Jednym z najbardziej spektakularnych
odkryć archeologicznych ostatnich lat na Kujawach są bez wątpienia znaleziska
monet celtyckich. Nie dlatego, by się ich tu nie spodziewano. Kilka takich
monet pojawiło się jeszcze w XIX i na początku XX wieku. Dzięki ostatnim
badaniom poznańskich archeologów dysponujemy jednak dość już licznymi egzemplarzami
kilku typów monet, które nie wystąpiły dotąd nigdzie indziej w Europie.
To jeden z kilku poważnych argumentów przemawiających za miejscową, celtycką
produkcją menniczą.
Własna moneta zaś, znajomość
metod jej produkcji, systematycznego pozyskiwania odpowiedniej ilości złota
i srebra, które na Kujawach wszak nie występują, a zwłaszcza opanowanie
umiejętności i powstanie potrzeby posługiwania się nią w życiu publicznym,
czy możliwość jej prestiżowego i propagandowego wykorzystania, to już atrybuty
nadspodziewanie zaawansowanego rozwoju można by powiedzieć przedsionek
cywilizacji. Własna moneta to również element tej rzeczywistości o której
mówią źródła pisane, a która od dawna dość skutecznie wymyka się archeologii
- rzeczywistości politycznej.
Nie może być wątpliwości,
że wspomniane monety były bite na Kujawach przez Celtów. Świadczy o tym
ich charakterystyczny kształt, specyficzny system podziału na mniejsze
jednostki, a przede wszystkim wyobrażenia pochodzące ze świata celtyckiej
mitologii i zadziwiającej sztuki.

Przedstawiamy tu wszystkie
typy monet odkryte w ciągu ostatnich 5 lat na Kujawach przez zespół poznańskich
archeologów.

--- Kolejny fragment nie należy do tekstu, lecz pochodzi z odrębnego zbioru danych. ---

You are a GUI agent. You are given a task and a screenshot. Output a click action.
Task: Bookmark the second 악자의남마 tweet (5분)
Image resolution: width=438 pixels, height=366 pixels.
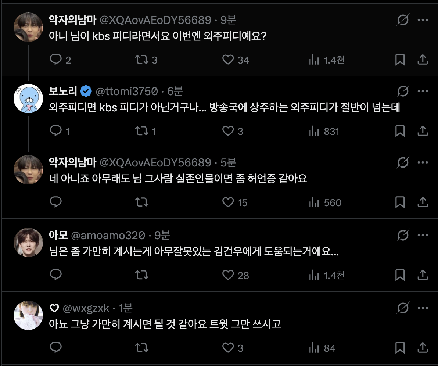pos(400,202)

Badaniami terenowymi kierował dr Józef Bednarczyk z Instytutu
Prahistorii Uniwersytetu im. Adama Mickiewicza.
Na 4 stanowiskach archeologicznych
znalezionych zostało w sumie 10 monet celtyckich. 5 z nich to statery -
najwyższe nominały złotych monet celtyckich, 5 kolejnych to mniejsze jednostki
1/8 statera. Wszystkie mają bardzo charakterystyczny, miseczkowaty kształt.
Jest to mennictwo złote, choć z czasem już tylko złote nominalnie, bo część
egzemplarzy, jak widać po ich barwie, jest wykonana w większości ze srebra.
Zawsze jednak pewna ilość złota się w nich znajduje. Wraz ze stałym spadkiem
zawartości złota spada też automatycznie waga monet - to naturalne, srebro
ma bowiem ciężar właściwy dwa razy mniejszy od złota. Jaki musiał być jednak
z czasem spadek wartości tych kruszcowych monet i jak długo musiała trwać
produkcja mennicza, jeśli najstarszy ze znalezionych staterów ważył prawie
6,5 grama, najmłodszy stater zaś już tylko nieco ponad 1,8 g, czyli ponad
3 i pół razy mniej.
Kujawskie stanowiska archeologiczne
są od lat na niewyobrażalną skalę, systematycznie ograbiane przez poszukiwaczy
skarbów. Ci, jak lubią siebie nazywać, pasjonaci, zabierają nam nie tylko
zabytki - element wspólnego dziedzictwa, ale i nieświadomie - i tego nie
można im wybaczyć - kradną nam historię. Według wiarygodnych ustaleń liczba
monet celtyckich znalezionych dotąd na Kujawach, łącznie z tymi, które
zostały zrabowane, znacznie przekracza 100 egzemplarzy.
Na Kujawach archeolodzy odkryli
dotąd 4 typy celtyckich staterów i 3 typy monet o nominale 1/8 statera.

Czym wyróżniają się wśród
monet celtyckich z ziem polskich statery bite bez wątpienia na Kujawach?
To problem złożony i trudno go przedstawić w krótkim omówieniu - staraliśmy
się odpowiedzieć na to pytanie w książce z 2012 r. zatytułowanej Mennictwo
celtyckie na Kujawach oraz w najnowszej Nieznane
oblicze Związku Lugijskiego - o mennictwie celtyckim na ziemiach
polskich. Zainteresowanych szczegółowymi informacjami odsyłamy do
tych publikacji.

W wielkim skrócie - na wypukłych
stronach staterów typu Sławęcinek i typu Gąski znajdują się charakterystyczne
wyobrażenia. Pierwszym jest triskeles - trójramienny, wirujący znak, z
kulkami na końcu każdego z ramion, drugim - wykonane w specyficznym stylu
oko Apollina. Wiemy czym są i co oznaczają te obrazy, pochodzą bowiem z
dobrze opisanych monet z północno-zachodniej Europy - ze staterów celtyckich
plemion północnej Galii (Galia Belgica). Triskeles z monet plemienia Eburonów,
oko Apollina z emisji ich sojuszników Trewerów. Pojawiły się one tam na
monetach w czasach wojen galijskich - podboju Galii przez Juliusza Cezara
w latach 58 - 51 przed Chrystusem.

W oczy rzucają się jednak
przede wszystkim zbliżone do siebie obrazy na wklęsłych stronach staterów
typu Gąski i Sławęcinek. Powtarzają się tu dwa symetryczne łuki z rzędami
kulek w zagięciach, a na obrzeżach monet wąski półksiężyc z prawdopodobnie
osobno wybijanym, głębokim zagłębieniem (zwanym incusum) na środku. Taka
kompozycja wyobrażeń staterów jest charakterystyczna jedynie dla Kujaw.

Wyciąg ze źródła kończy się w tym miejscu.